I’m talking about the ephemeral Reggie! bar, which crazed and glazed sweet teeth from the mid-1970s through the early Eighties. Named after the iconic New York Yankees slugger, Reggie Jackson (the Aaron Judge of his time), Curtiss Candy introduced the baseball-themed cluster bar in 1977. Comparable to the manufacturers’ Baby Ruth (featuring the namesake of Grover Cleveland’s daughter), the Reggie! bar struck many candy connoisseurs’ fancies, at least until its original demise in 1982.
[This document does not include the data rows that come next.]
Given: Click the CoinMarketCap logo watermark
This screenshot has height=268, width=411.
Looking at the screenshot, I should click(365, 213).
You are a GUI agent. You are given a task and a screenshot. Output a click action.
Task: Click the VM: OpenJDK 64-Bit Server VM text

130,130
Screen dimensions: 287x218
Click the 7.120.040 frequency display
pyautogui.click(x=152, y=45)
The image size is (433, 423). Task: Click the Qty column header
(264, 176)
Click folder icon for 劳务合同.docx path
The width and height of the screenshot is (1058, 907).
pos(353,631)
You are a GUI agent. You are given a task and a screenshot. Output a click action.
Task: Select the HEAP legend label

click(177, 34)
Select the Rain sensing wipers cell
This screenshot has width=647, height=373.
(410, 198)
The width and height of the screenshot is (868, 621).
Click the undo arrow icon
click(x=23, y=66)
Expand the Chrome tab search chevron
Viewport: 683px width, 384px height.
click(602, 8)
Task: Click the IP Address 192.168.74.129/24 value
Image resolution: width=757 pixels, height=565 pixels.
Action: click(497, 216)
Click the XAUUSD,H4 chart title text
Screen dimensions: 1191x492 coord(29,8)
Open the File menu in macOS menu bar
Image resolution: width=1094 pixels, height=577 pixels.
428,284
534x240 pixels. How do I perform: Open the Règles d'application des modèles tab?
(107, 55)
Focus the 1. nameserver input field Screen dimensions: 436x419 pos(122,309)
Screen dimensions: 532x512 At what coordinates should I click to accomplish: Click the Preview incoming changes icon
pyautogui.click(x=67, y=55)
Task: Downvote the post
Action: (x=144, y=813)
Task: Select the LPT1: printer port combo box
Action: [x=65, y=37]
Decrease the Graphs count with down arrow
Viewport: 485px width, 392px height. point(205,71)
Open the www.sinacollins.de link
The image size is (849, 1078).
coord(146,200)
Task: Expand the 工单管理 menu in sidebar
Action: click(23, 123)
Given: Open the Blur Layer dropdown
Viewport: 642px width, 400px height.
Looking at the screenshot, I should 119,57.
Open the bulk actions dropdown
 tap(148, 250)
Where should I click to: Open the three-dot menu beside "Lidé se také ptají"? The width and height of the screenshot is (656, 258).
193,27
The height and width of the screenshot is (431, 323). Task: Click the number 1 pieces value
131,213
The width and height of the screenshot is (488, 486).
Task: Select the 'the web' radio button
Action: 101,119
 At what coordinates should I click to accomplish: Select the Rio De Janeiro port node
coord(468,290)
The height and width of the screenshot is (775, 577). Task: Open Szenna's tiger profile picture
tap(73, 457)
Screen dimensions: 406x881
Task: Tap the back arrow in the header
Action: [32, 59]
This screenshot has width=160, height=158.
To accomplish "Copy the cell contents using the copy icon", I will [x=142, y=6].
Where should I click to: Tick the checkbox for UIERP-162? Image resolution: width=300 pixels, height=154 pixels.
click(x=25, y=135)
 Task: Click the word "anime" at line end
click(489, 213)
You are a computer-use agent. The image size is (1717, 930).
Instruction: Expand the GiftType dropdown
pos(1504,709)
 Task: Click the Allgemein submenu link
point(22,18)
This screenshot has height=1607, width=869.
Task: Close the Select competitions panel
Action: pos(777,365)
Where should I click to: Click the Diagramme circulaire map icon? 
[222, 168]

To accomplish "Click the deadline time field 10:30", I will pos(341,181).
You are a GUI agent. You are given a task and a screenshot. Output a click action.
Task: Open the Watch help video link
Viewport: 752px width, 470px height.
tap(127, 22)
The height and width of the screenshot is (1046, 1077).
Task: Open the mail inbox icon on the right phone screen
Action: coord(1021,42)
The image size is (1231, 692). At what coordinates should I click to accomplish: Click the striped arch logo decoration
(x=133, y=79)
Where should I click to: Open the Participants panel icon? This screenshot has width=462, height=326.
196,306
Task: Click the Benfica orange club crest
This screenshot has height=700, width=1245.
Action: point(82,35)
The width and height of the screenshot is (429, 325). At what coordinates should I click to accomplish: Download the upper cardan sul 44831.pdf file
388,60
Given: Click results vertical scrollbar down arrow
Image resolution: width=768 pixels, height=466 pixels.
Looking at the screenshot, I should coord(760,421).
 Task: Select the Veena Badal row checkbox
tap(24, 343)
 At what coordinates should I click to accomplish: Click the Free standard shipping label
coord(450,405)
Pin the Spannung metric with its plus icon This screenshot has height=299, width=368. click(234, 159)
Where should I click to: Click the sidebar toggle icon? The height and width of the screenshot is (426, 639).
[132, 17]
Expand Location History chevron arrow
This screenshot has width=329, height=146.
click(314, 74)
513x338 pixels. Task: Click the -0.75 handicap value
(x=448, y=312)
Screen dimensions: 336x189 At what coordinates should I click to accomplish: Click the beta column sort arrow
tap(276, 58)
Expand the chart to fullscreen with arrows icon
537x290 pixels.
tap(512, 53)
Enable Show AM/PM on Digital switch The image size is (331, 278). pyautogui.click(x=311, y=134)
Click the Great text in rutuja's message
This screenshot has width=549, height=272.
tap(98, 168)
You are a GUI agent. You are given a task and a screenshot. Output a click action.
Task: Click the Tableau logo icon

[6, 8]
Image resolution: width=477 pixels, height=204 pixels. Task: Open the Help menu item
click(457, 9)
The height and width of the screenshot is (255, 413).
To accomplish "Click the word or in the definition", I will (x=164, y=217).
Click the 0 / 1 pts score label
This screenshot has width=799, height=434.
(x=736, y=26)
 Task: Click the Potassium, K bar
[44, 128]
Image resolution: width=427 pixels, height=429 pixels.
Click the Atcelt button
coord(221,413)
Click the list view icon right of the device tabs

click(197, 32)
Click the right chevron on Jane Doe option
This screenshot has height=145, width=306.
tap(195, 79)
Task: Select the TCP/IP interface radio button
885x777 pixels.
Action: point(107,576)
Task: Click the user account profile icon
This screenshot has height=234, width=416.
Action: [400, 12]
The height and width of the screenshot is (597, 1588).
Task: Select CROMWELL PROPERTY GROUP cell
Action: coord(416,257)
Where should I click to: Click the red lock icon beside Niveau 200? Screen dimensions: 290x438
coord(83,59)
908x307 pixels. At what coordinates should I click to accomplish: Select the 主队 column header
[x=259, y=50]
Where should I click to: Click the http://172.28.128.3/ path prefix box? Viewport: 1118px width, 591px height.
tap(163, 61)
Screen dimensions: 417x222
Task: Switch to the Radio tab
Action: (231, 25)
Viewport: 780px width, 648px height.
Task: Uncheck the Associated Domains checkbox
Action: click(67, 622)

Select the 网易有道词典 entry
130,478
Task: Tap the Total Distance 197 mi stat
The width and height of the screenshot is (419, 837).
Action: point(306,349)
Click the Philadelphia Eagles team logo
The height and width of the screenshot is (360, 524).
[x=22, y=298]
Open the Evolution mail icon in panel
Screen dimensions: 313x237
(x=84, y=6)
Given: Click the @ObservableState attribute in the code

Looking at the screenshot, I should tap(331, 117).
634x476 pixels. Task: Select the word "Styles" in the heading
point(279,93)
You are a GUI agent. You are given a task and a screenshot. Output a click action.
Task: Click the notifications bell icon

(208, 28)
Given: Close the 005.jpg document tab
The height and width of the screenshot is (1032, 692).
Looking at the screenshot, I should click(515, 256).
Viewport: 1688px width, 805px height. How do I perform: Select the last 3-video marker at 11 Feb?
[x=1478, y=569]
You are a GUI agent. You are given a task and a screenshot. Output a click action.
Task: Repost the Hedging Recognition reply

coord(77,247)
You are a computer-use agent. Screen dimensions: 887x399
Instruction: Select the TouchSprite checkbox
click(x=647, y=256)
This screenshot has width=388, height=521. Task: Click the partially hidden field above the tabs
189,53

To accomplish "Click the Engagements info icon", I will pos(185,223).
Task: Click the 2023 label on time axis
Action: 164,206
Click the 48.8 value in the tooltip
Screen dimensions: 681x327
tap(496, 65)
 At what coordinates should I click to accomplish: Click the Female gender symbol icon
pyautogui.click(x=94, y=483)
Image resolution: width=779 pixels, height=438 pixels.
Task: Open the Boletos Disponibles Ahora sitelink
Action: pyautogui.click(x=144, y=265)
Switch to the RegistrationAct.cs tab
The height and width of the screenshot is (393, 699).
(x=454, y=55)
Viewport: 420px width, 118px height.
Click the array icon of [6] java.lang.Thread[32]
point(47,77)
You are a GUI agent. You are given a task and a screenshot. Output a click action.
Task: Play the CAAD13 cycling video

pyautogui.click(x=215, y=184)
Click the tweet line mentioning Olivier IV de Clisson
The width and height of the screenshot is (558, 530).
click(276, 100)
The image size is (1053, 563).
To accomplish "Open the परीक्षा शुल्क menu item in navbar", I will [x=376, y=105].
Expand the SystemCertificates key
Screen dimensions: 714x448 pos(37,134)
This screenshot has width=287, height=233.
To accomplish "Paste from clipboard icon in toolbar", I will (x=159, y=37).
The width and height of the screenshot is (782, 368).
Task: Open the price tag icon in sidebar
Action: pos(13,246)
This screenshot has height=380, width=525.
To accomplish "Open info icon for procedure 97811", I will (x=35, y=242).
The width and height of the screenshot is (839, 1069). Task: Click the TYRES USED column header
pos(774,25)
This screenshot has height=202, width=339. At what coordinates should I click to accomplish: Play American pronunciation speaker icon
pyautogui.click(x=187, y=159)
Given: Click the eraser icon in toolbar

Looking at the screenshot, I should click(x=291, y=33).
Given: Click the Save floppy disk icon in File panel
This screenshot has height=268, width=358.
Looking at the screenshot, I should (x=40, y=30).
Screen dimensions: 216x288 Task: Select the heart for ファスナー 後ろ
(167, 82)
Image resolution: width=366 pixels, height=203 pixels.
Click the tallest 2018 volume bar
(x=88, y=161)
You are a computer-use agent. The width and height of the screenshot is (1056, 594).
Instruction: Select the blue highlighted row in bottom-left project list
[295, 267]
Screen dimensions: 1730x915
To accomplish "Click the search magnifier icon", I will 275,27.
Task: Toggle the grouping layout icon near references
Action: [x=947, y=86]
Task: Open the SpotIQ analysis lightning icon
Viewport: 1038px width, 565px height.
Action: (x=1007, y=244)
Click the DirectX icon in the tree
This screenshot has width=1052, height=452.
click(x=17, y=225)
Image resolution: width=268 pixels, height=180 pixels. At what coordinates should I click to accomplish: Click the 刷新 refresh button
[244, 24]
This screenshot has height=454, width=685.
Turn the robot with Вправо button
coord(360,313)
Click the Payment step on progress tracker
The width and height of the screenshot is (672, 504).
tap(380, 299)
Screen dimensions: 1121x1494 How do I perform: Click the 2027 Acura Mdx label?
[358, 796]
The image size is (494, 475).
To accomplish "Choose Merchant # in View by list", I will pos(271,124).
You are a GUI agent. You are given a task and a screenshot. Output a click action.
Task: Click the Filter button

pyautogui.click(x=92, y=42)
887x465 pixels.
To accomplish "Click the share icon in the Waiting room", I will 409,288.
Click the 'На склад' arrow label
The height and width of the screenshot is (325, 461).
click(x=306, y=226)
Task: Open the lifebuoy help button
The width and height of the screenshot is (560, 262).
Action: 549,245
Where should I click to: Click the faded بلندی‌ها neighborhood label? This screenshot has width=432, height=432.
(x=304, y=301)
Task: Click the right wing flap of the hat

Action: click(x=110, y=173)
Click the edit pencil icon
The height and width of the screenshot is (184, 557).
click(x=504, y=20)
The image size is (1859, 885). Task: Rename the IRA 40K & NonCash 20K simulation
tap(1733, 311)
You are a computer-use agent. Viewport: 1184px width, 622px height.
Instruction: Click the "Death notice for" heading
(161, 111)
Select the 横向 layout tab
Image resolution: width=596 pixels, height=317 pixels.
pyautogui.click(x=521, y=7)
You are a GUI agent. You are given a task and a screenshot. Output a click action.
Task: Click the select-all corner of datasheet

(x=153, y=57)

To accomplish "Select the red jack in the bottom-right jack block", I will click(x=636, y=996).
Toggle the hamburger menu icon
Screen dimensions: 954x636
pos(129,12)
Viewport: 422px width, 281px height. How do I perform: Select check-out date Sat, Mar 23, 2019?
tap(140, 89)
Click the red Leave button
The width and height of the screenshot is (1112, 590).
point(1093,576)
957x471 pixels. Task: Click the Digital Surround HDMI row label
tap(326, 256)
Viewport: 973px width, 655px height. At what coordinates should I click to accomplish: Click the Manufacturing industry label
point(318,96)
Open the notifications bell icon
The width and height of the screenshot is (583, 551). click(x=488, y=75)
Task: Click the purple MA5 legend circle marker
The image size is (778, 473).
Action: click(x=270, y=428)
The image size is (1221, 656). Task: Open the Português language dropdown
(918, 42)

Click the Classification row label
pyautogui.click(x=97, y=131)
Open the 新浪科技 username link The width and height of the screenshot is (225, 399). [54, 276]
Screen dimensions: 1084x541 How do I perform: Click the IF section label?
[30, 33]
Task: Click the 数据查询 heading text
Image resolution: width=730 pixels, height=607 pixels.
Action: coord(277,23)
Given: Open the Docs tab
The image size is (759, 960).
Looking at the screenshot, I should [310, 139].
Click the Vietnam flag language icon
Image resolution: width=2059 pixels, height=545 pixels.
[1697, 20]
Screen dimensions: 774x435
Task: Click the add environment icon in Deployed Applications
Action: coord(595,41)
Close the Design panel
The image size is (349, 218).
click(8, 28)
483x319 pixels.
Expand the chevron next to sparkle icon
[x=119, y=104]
Let me give you an abbreviated tale of two baseball cities, Baltimore and New York. One blue collar, the other a mash of working class and Wall Street. Baltimore has always been considered minor league compared to the pinstriped Metropolis (or slate gray and orange if you’re a Mets backer). This inferiority complex which has long plagued the city used to give Baltimore citizens, much less their sports teams, a collective chip on their shoulders. The swagger has returned, planted square upon the backs of the Ravens in the NFL. In the past couple decades especially, it’s no secret the Orioles have been the Yankees’ whipping boys. A current historical record of the two teams’ series over the years has the Yankees overpowering the O’s in a lopsided 1301-888 drubbing.
Granted, Baltimore’s rebuilding roster has finally shown sparks of competitiveness and they’ve managed to gnash at the Bronx Bombers’ heels here and there the past few years. During the 1970s and 80s, however, both cities boasted two of the top contending teams in Major League Baseball. Their slugfests back then were the stuff of the game’s canon, though incomparable to eons-worth of Yankees-Red Sox diamond duels. I was there to see some of those O’s-Yanks epics as a kid in the Orioles’ original home, Memorial Stadium. Seems way too long and just like yesterday I was cheering on my baseball idol, Eddie Murray, along with O’s legends, Al Bumbry, Lee May, Doug DeCinces, Don Stanhouse, Mark Belanger, Ken Singleton, Gary Roenicke, Rick Dempsey, Sammy Stewart and all the harbingers of Orioles Magic back then.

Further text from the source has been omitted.